C’è un posto vicino Roma dove la commistione uomo-natura è massima: si tratta della celebre città morta di Monterano. Un luogo dove sorgenti sulfuree, vie cave, cascate e rovine romantiche sono amalgamate in un unicum che non ha forse pari nei pressi di Roma.
Accenniamo a Monterano nonostante non sia segreta, perché si trova al centro di numerosi luoghi altrettanto suggestivi e invece ignoti ai più.
Il primo dei due luoghi che sono oggetto di questo articolo, si trova in direzione di Roma, al limite della Macchia Grande di Manziana.
E’ un galleria di cui è ignota l’origine e il periodo di costruzione. E’ detta Ipogeo di Santa Pupa, e un tempo traforava l’intera collina. Ora è ostruita dopo circa 70 metri.

Anche questa, come la chiesa sotterranea di S.Nicola, che abbiamo visto nel post dedicato ai Segreti dell’Inviolata, è probabile fosse un Mitreo.
Come per San Nicola, entrando all’interno la suggestione è massima.
E come per San Nicola l’emozione raggiunge l’apice, allorché si giunge sotto il lucernario (detto “Occhialone” dai locali), aperto nella roccia probabilmente per illuminare l’altare dall’alto.
Da notare che a circa 500 metri dall’Ipogeo di Santa Pupa, all’interno della Macchia di Manziana, c’è un altro ipogeo più piccolo, e molto simile, con la singolarità di avere due sequenze di cavità ai lati.

Siamo a soli 30 chilometri circa dal GRA, ma il mistero che aleggia in questi complessi sotterranei ci porta lontano nel tempo e nello spazio.
Finita questa immersione nel mistero (Roberto Giacobbo a questo punto “ce spiccia casa”!), e tornati sulla strada Manziana-Tolfa, se girate verso Tolfa anziché verso Roma, vi inoltrerete in uno dei territori più incantevoli e selvaggi del Lazio, quello dei monti della Tolfa fra Manziana e Allumiere, percorso dalla solitaria strada da Far West, che serpeggia in un paesaggio senza tracce umane e con le sole mucche brade al pascolo.
Dopo qualche chilometro di “deserto” su questa stupenda strada, incrocerete a sinistra l’indicazione per le Terme di Stigliano. Alla stessa altezza a destra vedrete un cartello che indica il secondo luogo di cui parliamo oggi, segreto fino a quando non hanno appunto messo questo cartello con le indicazioni, ovvero i (due) Laghi di Mercareccia.

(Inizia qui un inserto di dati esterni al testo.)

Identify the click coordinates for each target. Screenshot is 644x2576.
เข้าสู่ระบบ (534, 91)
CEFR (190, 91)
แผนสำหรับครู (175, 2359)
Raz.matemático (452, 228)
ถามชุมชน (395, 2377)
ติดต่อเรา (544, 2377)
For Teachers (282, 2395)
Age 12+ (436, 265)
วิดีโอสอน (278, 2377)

Uno dei due laghi occupa una parte dei resti di una cava, ed entrambi, immersi in un ambiente primordiale, compongono uno spettacolo unico perlomeno nel Lazio.
La vista dall’alto è infatti spettacolare specialmente con la luce del pomeriggio:
sul fondo delle conche si adagiano i laghi.
Oltre questi, a perdita d’occhio, gli ondulati monti della Tolfa si stendono per decine di chilometri, fino all’orizzonte, senza alcuna opera umana (né antenne, né fili elettrici, né strade, né alcun manufatto umano di sorta) ad alterarne la visione.
A completare il quadro ci sarebbe poi lo scorrere del Mignone, il fiume che nasce non lontano da Bracciano, e che sfocia nel Tirreno percorrendo quasi interamente zone selvagge.

Molti punti del suo percorso sono legati a miei intensi ricordi di escursioni.
A cominciare dove il Mignone lambisce Monterano.
Per continuare nello stupendo punto, dove il fiume scorre accanto alla Manziana-Tolfa all’altezza del borgo di Rota (ora privato), che si erge solitario a picco sulla sua valle.
I ricordi sono infine legati al celebre e bellissimo ponte della ex ferrovia Orte-Civitavecchia (una linea ferroviaria capolavoro di ingegneria, e sventuratamente dismessa), alto sulla selvaggia valle del Mignone.
Questo ponte è stato infatti il crocevia di tante mie escursioni effettuate in questo territorio, rimasto intatto per centinaia di anni.

Su questo ponte alle ore due di una notte di fine agosto un gruppo di sette valorosi (me compreso) sostò per rifocillarsi, a metà di una traversata in mountain bike iniziata alla stazione di Capranica, dove arrivammo da Roma con il treno alle 10.30 di sera, e terminata, dopo l’attraversamento della parte nord dei monti della Tolfa e la successiva vertiginosa discesa verso il mare, alla stazione di Civitavecchia alle 5.30 di mattina.
Dove, dopo la più deliziosa colazione mai fatta in un bar di stazione, salimmo sul treno delle 5.58 a.m. che da Civitavecchia ci riportò a Roma.